Implement this through a wait queue of requests for each devicce. -When a blocking call is made, request is placed on queue for that device. -I/O scheduler rearranges order of queue to improve system efficiency and average response time.

Polling

Interaction between host and controller is done by bits. The controller indicates its state through the BUSY BIT in status register. The controller sets a busy bit when it is busy working, and clears the busy bit when it is ready to accept the next command The host signals its wishes through the command-ready bit in the command register. The host sets the command-ready bit when a command is available for the controller to execute. Example: Host writes output through a port, coordinating with the controller by handshaking: 1. The host repeatedly reads the busy BIT until the bit is cleared 2. The host SETS the write bit in the command register and writes a byte into the DATA-OUT register 3. The HOST sets the command-ready bit 4. When the controlelr notices the command-ready BIT is set, it sets the busy bit 5. Controller reads the command register, and sees the write command. It reads the data-out register to get the byte and does the I/O for the device. 6. The controller clears he command-ready bit, clears the error-bit to indicate device I/O has succeded and clears the busy bit to indicate it is finished.

Interrupts in Solaris

Interrupt handlers are executed as kernel threads - a range of high priorities is reserved for these threads. A range of high priorities is reserved for these threads. Solaris preempts low priority interrupt handlers in favour of high priority ones, and the threaded implementation lets us handle interrupt handlers concurrently.

Interrupts in OS

Interrupts are used in OS to handle asynchronous events and to trap to supervisor-mode routines in the kernel. To enable the most urgent work to be done first, modern computers use a system of interrupt priorities. Device controllers, hardware faults, and system calls all raise interrupts to trigger kernel routines.

Memory-Mapped I/O

Memory-mapped I/O uses the same address space to address both memory and I/O devices. The memory and registers of the I/O devices are mapped to (associated with) address values. So when an address is accessed by the CPU, it may refer to a portion of physical RAM, or it can instead refer to memory of the I/O device.
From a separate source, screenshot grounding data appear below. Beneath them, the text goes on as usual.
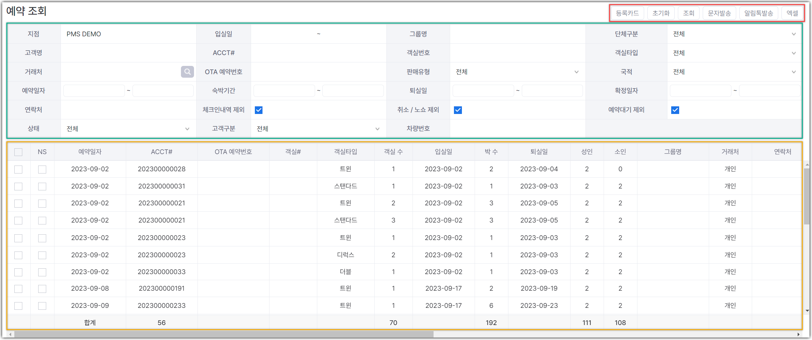Click the magnifier icon in 거래처 field
This screenshot has width=812, height=340.
[x=187, y=72]
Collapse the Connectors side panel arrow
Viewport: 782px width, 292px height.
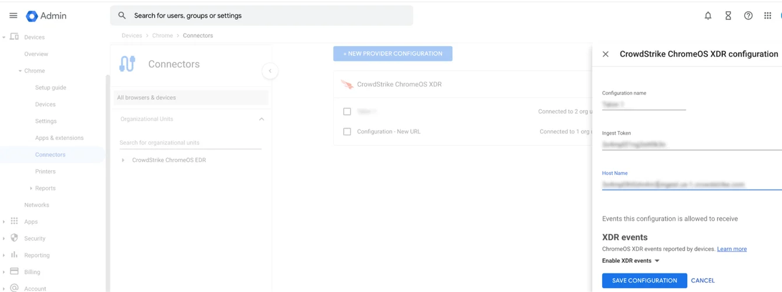click(270, 71)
The interrupt-controller hardware

Provides the 3 features. Most CPUs have two interrupt request LINES: 1. Nonmaskable interrupt - cannot be turned off (urgent) 2. Maskable interrupt (e.g. it can be turned off by the CPU before the execution of critical instruction sequences that MUST not be interrupted). This is what device controllers use to request service. The interrupt mechansims accepts an address - a number that selects a specific interrupt handling routine from a small set.

Device Driver Layer

Purpose of this layer is to hide the difference among device controller from the I/O subsytem to the kernel.

Interrupt Chaining

Solves this problem - each element in the interrupt vector points to the head of a list of interrupt handlers. When an interrupt is raised - the handlers on the list is called one by one, until one is found that can service he request (compromise between overhead of a huge interrupt table)

ioctl()

Some OS have a escape that passses command from an application to a device driver. The ioctl() for I/O control - enables an application to access any functionality implemented by any device driver, without need to invent a new system call.

Raw I/o

Some application want to access a block device as an linear array of blocks.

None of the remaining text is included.